Scan the data, and whenever a line contains "slide", copy it.

□ □ □

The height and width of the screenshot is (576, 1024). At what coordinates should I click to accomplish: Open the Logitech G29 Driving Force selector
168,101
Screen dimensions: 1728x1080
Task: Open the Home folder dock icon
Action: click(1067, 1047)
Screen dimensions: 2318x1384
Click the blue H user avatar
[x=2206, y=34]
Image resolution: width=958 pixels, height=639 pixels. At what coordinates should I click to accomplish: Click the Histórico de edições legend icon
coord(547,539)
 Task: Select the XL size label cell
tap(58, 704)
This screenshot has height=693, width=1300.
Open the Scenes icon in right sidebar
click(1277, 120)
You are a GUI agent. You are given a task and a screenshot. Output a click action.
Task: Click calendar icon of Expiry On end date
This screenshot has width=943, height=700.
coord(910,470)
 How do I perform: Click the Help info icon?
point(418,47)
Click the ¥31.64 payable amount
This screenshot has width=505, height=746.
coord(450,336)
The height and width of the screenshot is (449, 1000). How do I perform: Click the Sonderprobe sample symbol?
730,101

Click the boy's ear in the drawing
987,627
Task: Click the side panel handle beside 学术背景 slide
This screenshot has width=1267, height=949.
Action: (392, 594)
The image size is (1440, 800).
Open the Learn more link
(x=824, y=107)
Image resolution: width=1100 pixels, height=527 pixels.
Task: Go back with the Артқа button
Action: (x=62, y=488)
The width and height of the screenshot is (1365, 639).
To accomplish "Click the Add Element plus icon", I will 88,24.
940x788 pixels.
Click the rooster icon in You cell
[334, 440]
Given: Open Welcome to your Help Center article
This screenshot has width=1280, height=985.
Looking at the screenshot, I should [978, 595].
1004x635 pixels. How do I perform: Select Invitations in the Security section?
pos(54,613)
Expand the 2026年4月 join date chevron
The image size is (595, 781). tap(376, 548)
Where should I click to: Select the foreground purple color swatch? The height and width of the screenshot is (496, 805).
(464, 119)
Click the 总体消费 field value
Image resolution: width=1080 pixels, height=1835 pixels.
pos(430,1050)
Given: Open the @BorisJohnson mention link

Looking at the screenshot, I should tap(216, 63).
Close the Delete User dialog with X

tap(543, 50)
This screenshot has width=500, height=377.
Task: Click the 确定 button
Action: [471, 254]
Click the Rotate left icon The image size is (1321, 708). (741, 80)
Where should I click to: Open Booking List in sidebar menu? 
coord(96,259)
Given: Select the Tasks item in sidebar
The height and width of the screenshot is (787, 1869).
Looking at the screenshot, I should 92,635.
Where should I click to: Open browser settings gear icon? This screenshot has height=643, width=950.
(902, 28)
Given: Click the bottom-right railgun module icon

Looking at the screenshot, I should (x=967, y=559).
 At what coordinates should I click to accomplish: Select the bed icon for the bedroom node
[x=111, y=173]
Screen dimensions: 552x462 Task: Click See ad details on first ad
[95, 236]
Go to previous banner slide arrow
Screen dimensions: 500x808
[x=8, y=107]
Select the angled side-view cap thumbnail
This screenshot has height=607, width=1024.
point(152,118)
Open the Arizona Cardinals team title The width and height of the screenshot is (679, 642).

□ □ □

### EXERCISE RESPONSE
Task: Click the side panel handle beside 学术背景 slide
Go to previous banner slide arrow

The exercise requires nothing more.